I noticed that until recently the only winter flight from MIA that wasn't LGW was a single 1x weekly MIA-OSL-MIA, as in the aircraft was moreso based in MIA and not OSL (or that the other six empty days would've left the plane sitting in MIA, not OSL), so I figured it was only a matter of time before more destinations from MIA would be added.
This winter will also look busier than this summer from LGW, where it appears they've obtained enough slots for two daily flights (five daily departures/arrivals this summer, compared to seven starting in winter). Presumably this would also mean the UK AOC will get a seventh 787-9 (for the time being, G-INFO lists six), unless they can get away with what Norwegian did where, on occasion, a non UK-registered aircraft can do UK AOC flights and vice versa.
Oykie wrote:With regards to ancillary revenue I understand how they hit 100USD pr passenger. Almost everything is extra onboard Norse. We had an economy classic ticket and still had to pay 28 USD for second meal service. I do not remember that Norwegian long haul charged for the same thing. Luggage is also 75USD but that was fortunately included in the classic economy ticket. Even a carry on is 45USD if you do not select the classic ticket. To travel cheap with Norse, have a backpack or a purse. Bring all your food in that backpack and then you can actually cross the pond for a cheap amount.

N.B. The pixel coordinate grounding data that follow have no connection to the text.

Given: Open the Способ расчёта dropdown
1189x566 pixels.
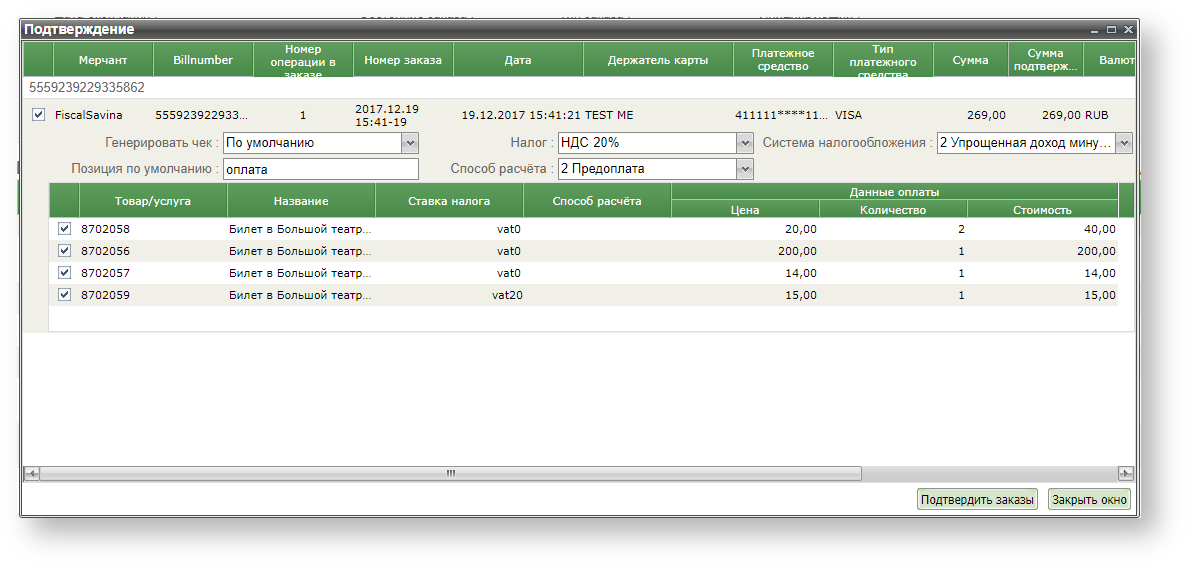Looking at the screenshot, I should (744, 169).
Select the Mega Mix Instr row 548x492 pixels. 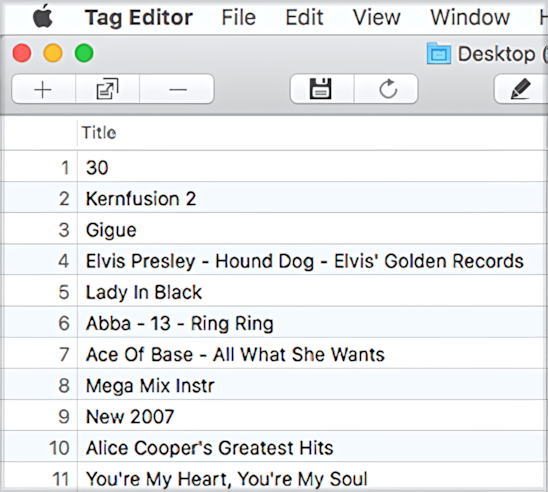274,385
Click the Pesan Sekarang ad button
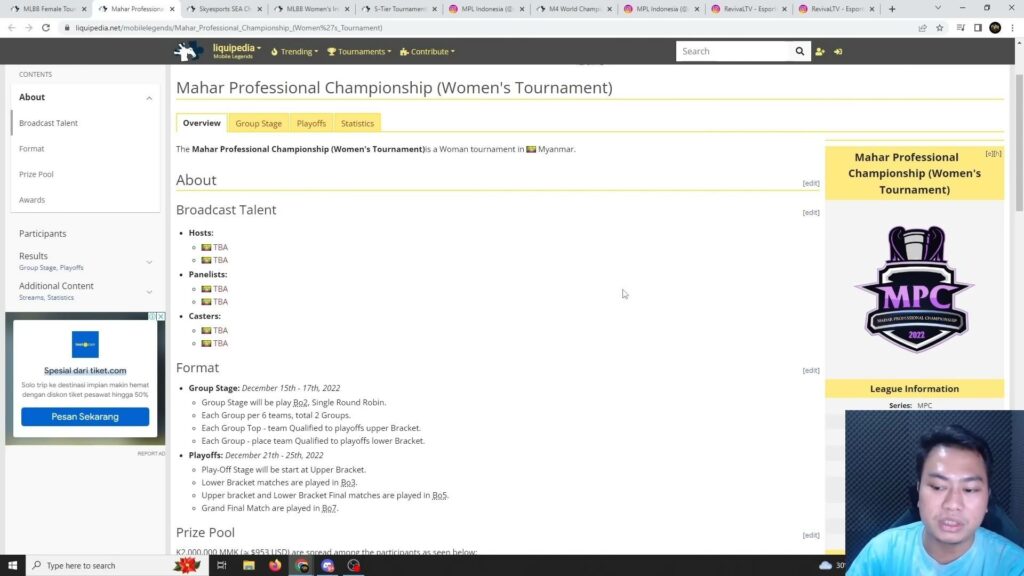Image resolution: width=1024 pixels, height=576 pixels. 85,416
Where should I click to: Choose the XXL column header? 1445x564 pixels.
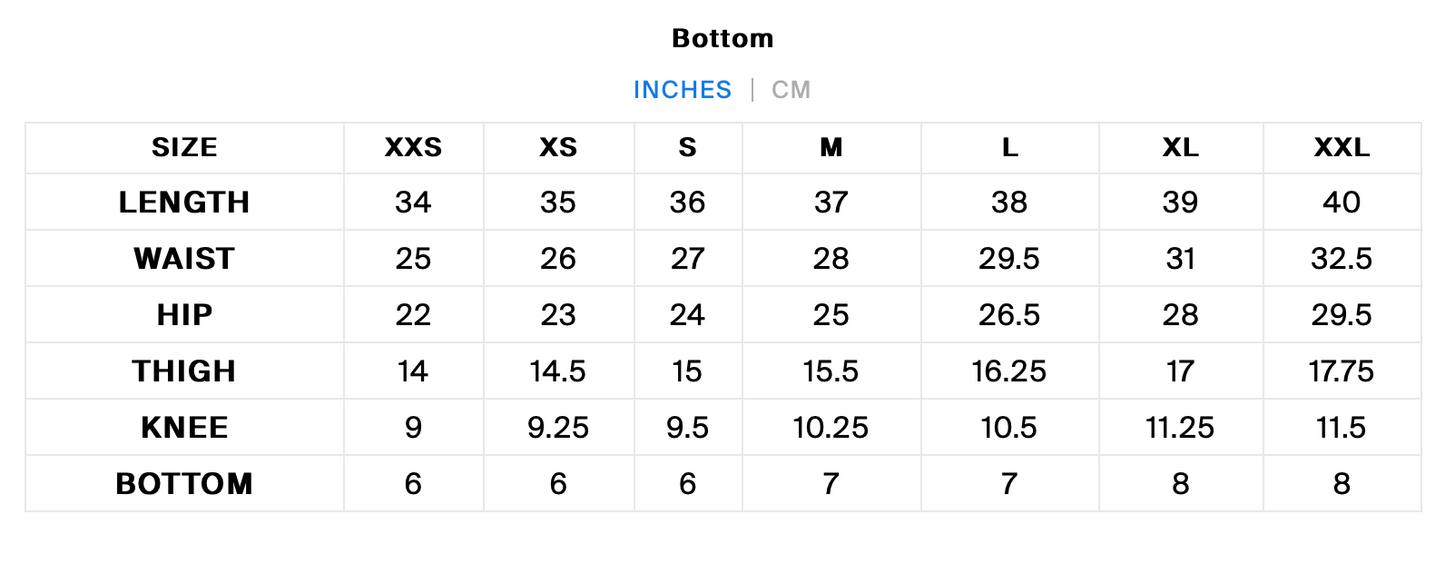1341,148
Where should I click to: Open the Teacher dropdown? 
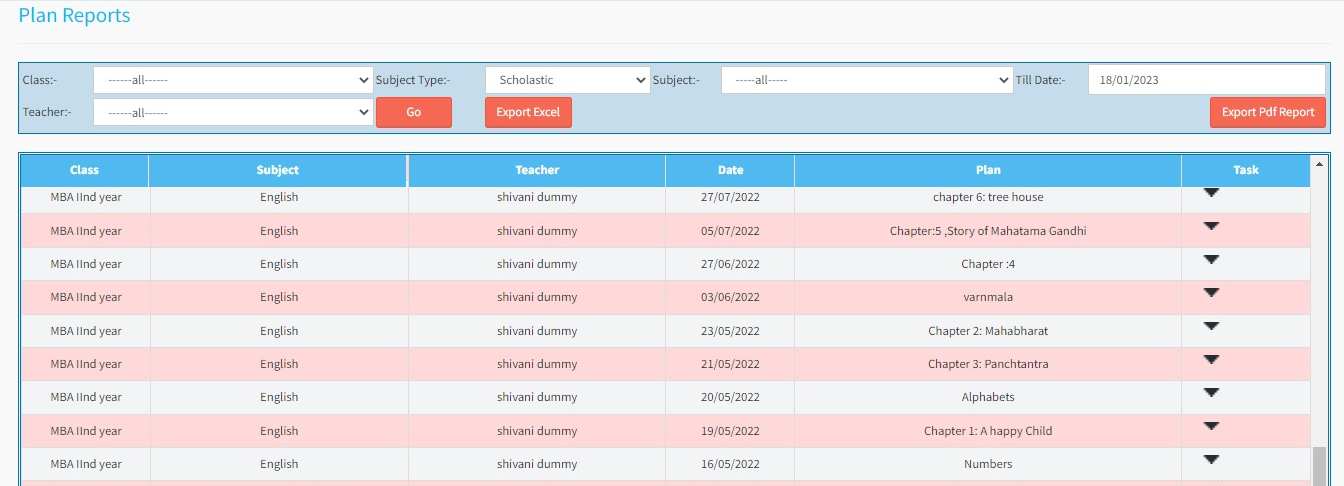(233, 113)
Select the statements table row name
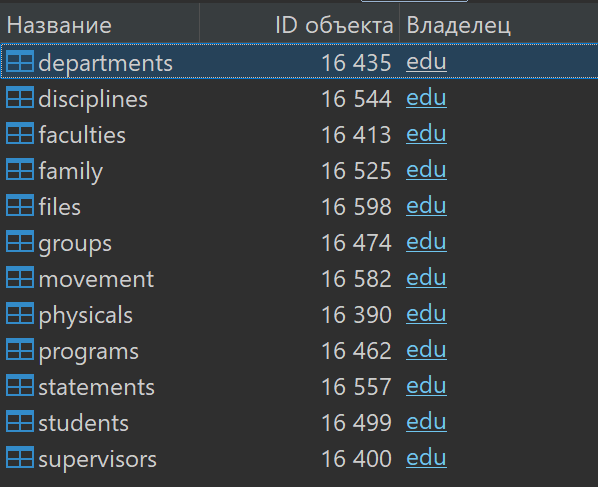The height and width of the screenshot is (487, 598). click(x=96, y=387)
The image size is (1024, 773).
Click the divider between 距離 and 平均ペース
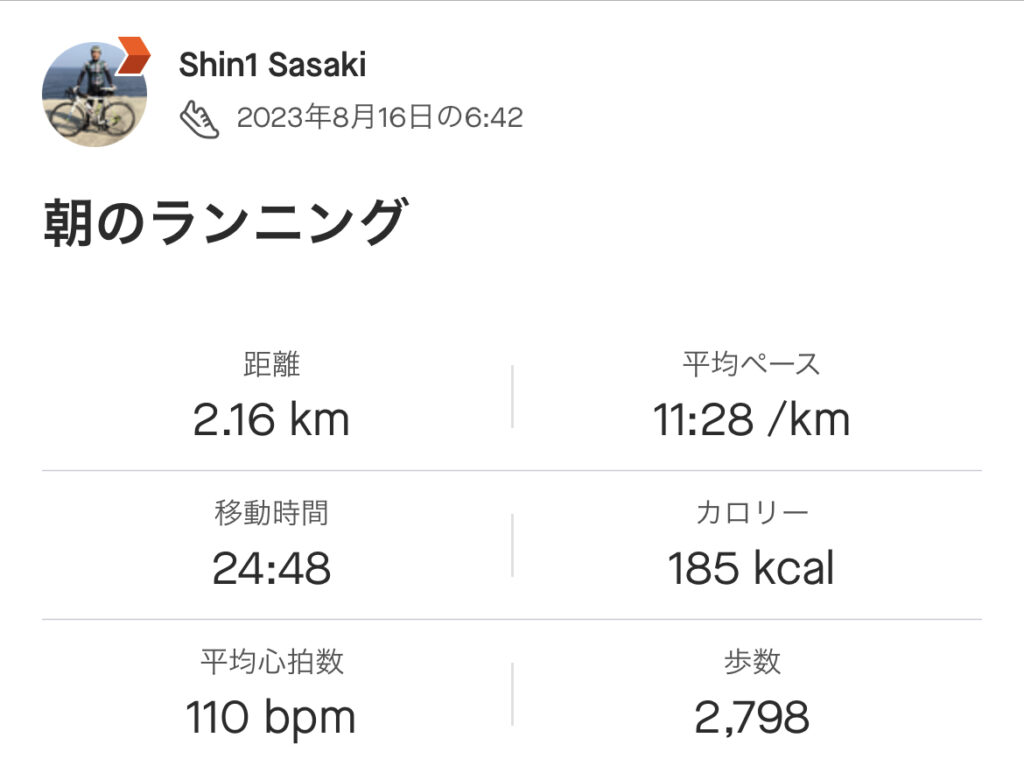pyautogui.click(x=512, y=396)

Back during the birthday sale I helped book two SFO-LGW-LAX tickets for my parents (since they wanted to return in November whereas LGW-SFO only operates to the end of October, and they're going to self-connect to Southwest on LAX-SFO, as they did previously after doing NRT-LAX on ZIPAIR last year). The ancillaries are definitely more shameless than with Norwegian (although towards the end, they did also impose a fee for the carry-on, but it was closer to only being $14 on a route like SFO-LGW) when carry-ons are $45 on Norse, though I wouldn't know if they impose the "10kg combined weight for the personal and carry-on" as Norwegian did, or if they do "10kg for only the carry-on bag that goes in the overhead bin" instead, which is what Norwegian's policy was when we'd used them in the initial years following their long-haul launch.
Since the Classic ticket includes a carry-on and a checked bag, and they each were only going to have a backpack (or purse) as a personal item and one carry-on, what made the most sense was booking one Light and one Classic ticket, where the Classic ticket would be responsible for three bags (personal, carry-on, and the second "carry-on" being checked) and then the Light ticket would just have the backpack. They may just opt to share the one meal on each flight, or bring food onboard.
In total the Classic ticket itself was $220 more than the Light ticket (as a return), or averaged at $110 each way. Consider the Classic ticket as an ancillary over Light and that'd explain breaking $100 and we were otherwise trying to be reasonably frugal having done LCCs before. The total ticket price per preson was otherwise very reasonable and comparable to what we usually paid to fly Norwegian pre-covid.